Crypto Taxation Rules in India

Crypto Taxation Rules in India

In India, the cryptocurrency industry is thriving. With an increasing number of investors and users, the government has seen its fair share of crypto-related issues, including crime, tax evasion, and money laundering, to name a few. One such problem that has plagued Indian citizens is determining whether or not an individual’s holdings are taxable.

The Income Tax Act of 1961 contains all of India’s tax laws. To tax an individual’s income and assets, the Indian Income Tax Department (ITD) employs a variety of strategies. These rules, however, are not exactly crypto-friendly.

The cryptocurrency portfolio has been classified as a capital asset by the ITD. This means they see Bitcoin as an investment rather than a currency. The capital gains act requires you to pay taxes on the difference between the sale price and the cost price of an asset or property (i.e., purchase price). It also views mining as a business activity and levies taxes on mining profits accordingly.

As previously stated, India does not have any cryptocurrency-specific legislation. The ITD rules also make no mention of cryptocurrencies, despite the fact that they may be involved in the transaction. Indeed, the government has taken a neutral stance toward cryptocurrencies and has even issued guidelines for the new technology.

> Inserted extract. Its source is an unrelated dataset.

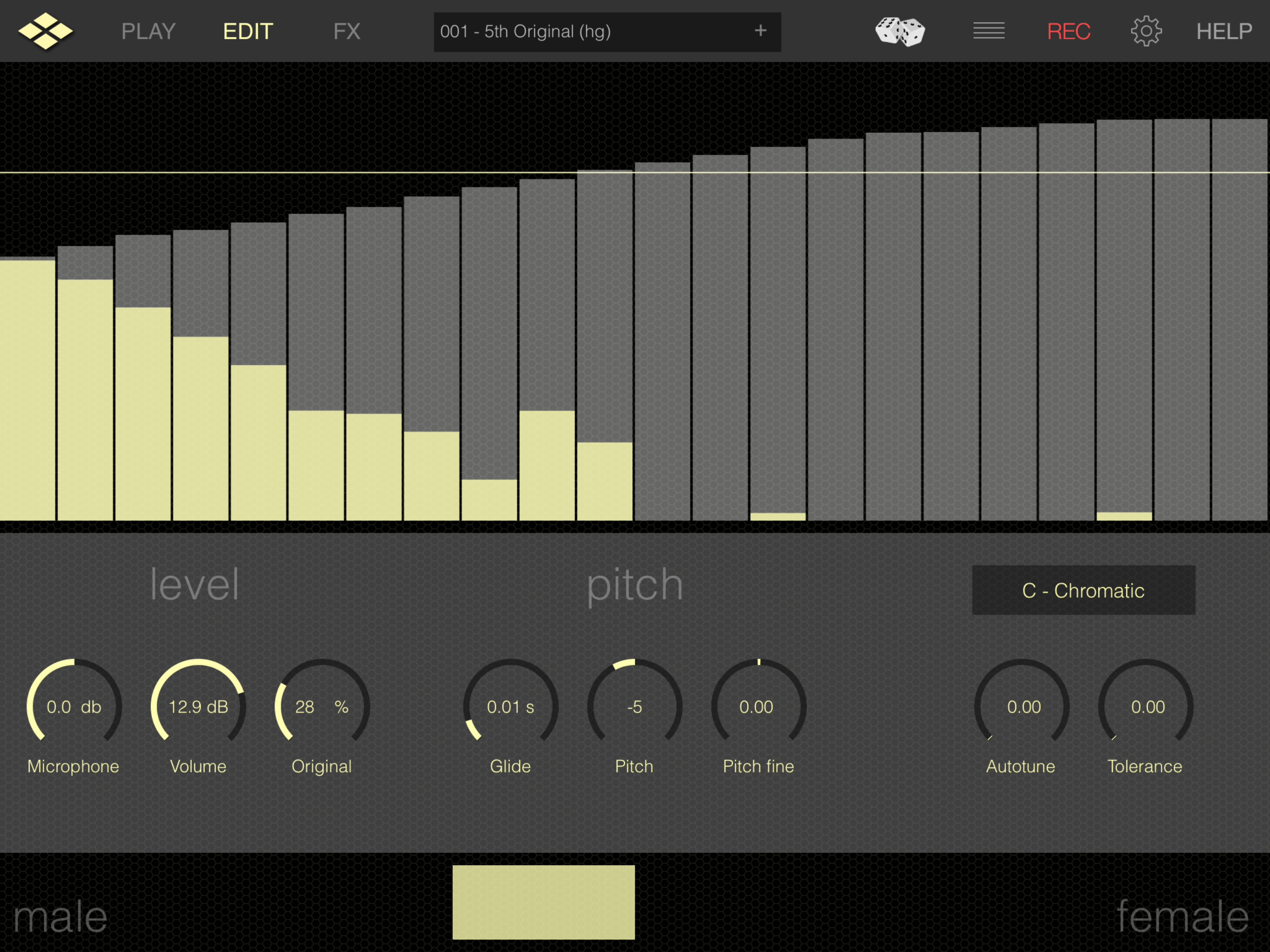
Task: Click the Original mix knob at 28%
Action: [x=322, y=706]
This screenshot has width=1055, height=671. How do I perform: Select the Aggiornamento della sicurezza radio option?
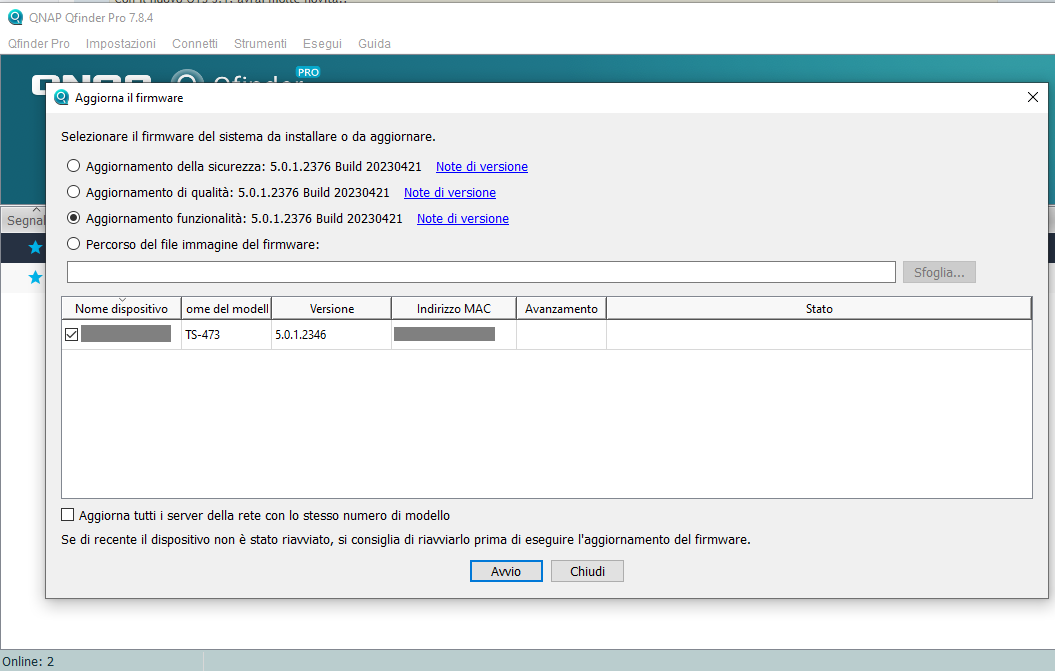click(73, 167)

Consult this overview of Income Tax rules and regulations to learn how income is taxed under the Indian Income Tax Act.

In India, cryptocurrency taxation is on the rise.

Due to the NIL (No information linkage) requirement, cryptocurrency tax evaders can easily conceal their transactions and holdings. A mandatory KYC (Know Your Customer) report is required to determine and capture such transactions and holdings in taxation records.

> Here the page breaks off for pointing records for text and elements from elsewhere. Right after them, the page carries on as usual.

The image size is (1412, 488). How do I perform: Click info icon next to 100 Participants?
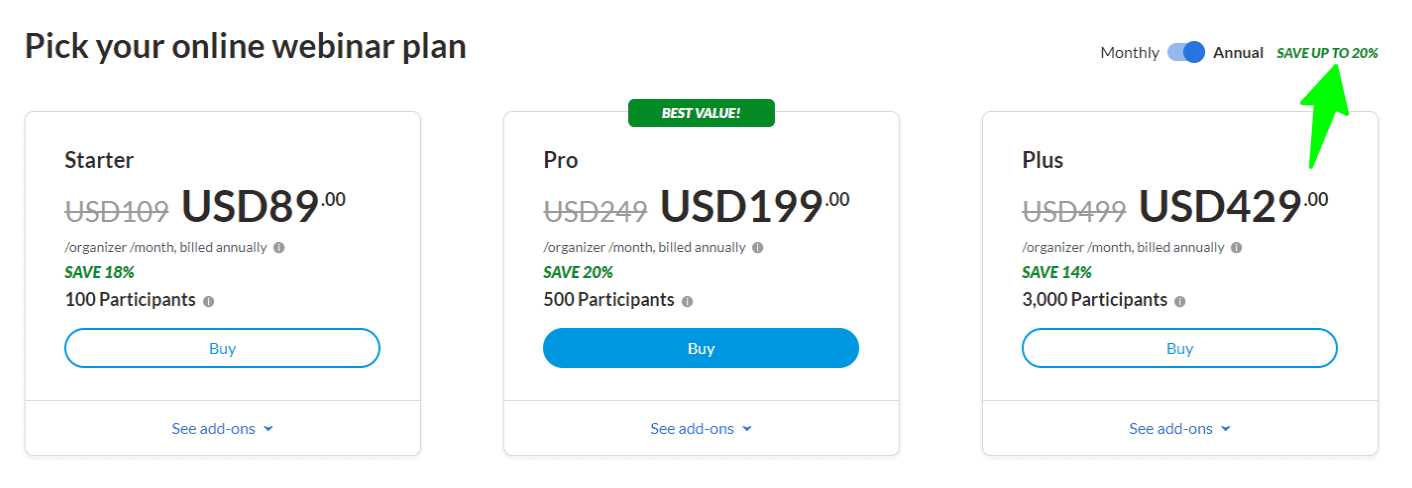tap(208, 301)
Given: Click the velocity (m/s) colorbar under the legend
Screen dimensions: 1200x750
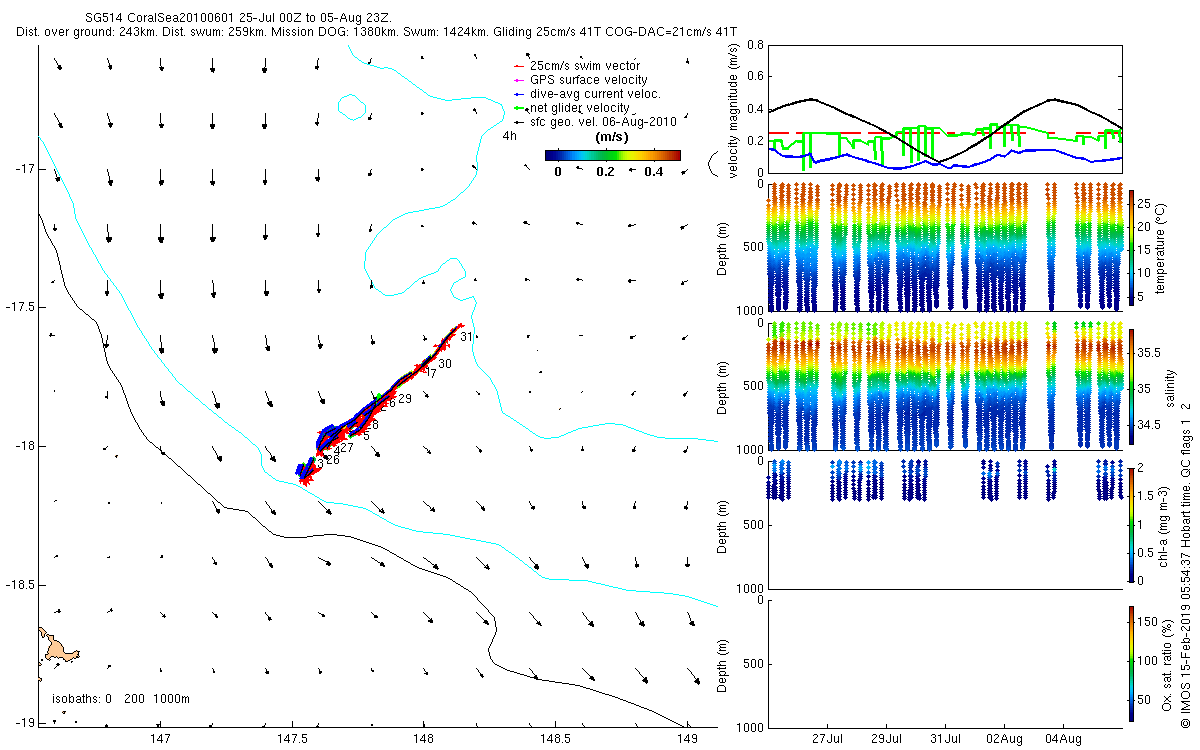Looking at the screenshot, I should tap(613, 155).
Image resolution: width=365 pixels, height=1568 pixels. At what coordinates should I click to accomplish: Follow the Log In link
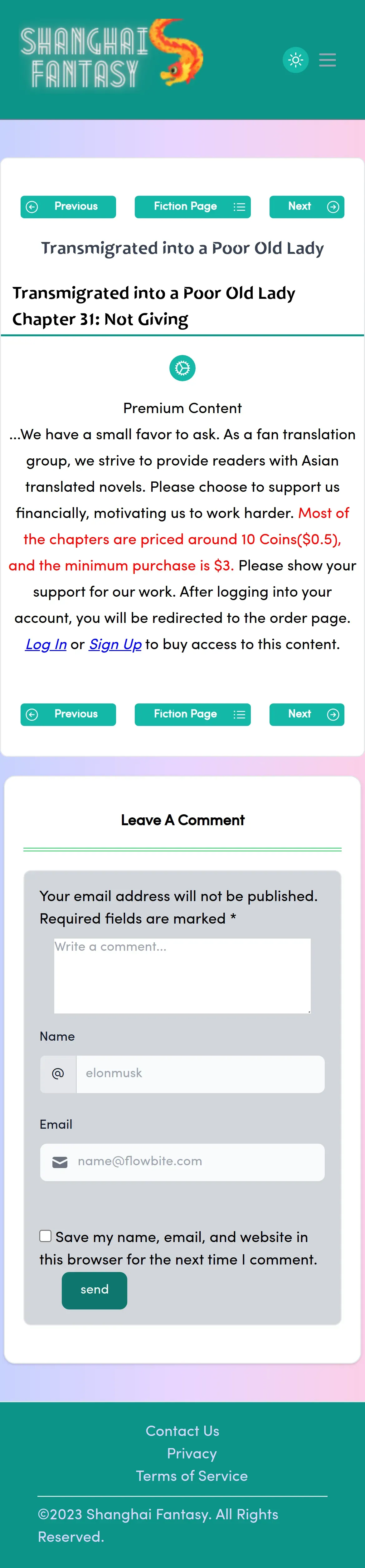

According to Section 132(I) of the Income Tax Act, any citizen who transacted an aggregate amount of Indian Rupees 5 lakhs or more during a fiscal year is required to file an income tax return. This includes earnings from cryptocurrency trading.

This law also states that all taxpayers who have failed to file their tax returns on time will be given a three-month grace period before their names are published and information about them is made public. This is why cryptocurrency investors are rushing to file their tax returns before the end of the fiscal year (March 31 2018).

 

Furthermore, transacting in any property with no KYC records is considered tax evasion under Section 271AA. This Act applies to anyone who fails to provide his or her PAN number to another person.

India’s Tax Evasion

Because cryptocurrency taxation in India is currently unregulated by the government, there is little the Indian government can do to combat the use of cryptocurrencies for money laundering. As previously stated, it is only listed as a capital asset and not as an independent currency.

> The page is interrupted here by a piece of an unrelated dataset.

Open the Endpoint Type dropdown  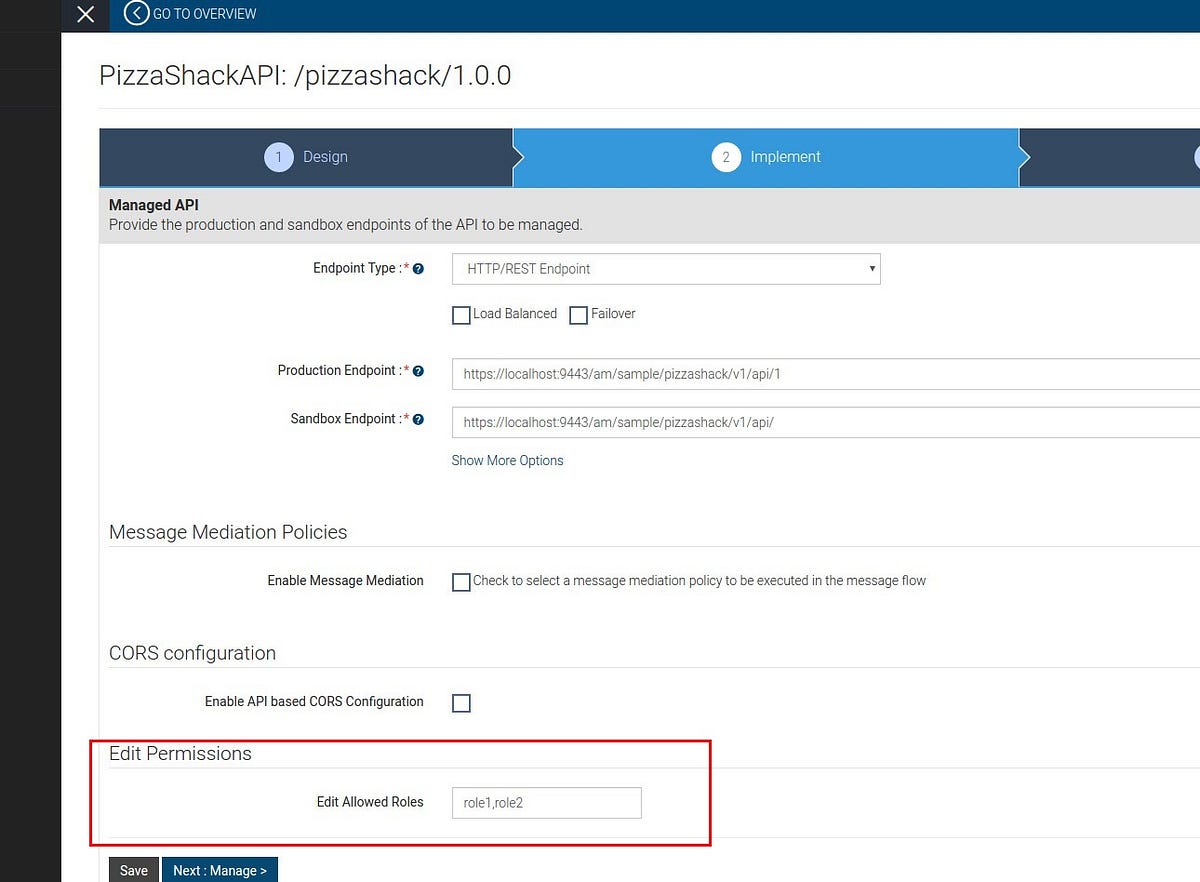666,268
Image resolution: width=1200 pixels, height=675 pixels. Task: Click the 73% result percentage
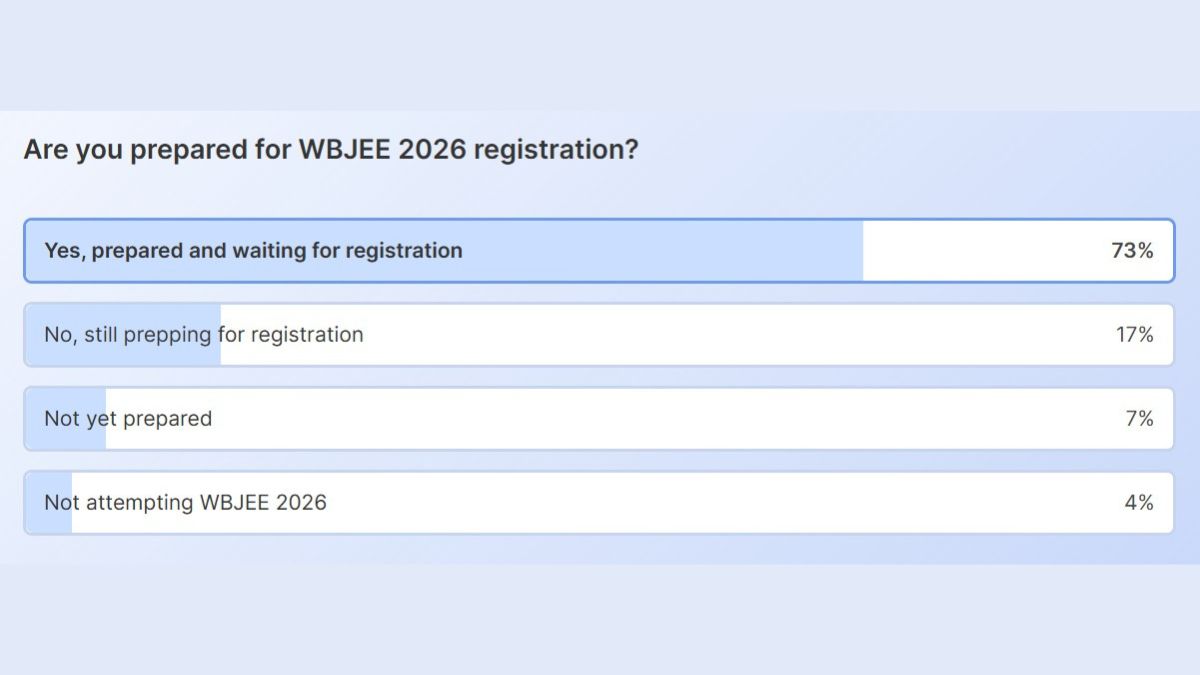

Evaders of Crypto tax in India make a killing by concealing their transactions and holdings as NIL. Because cryptocurrency users and exchanges are anonymous, the government believes they are unlikely to be caught.

The Indian government has formed a task force of 2,000 people to combat cryptocurrency tax evasion. As part of its efforts in this area, the government is reviewing its income tax rules and regulations in order to establish a proper framework for cryptocurrencies and their taxation procedures.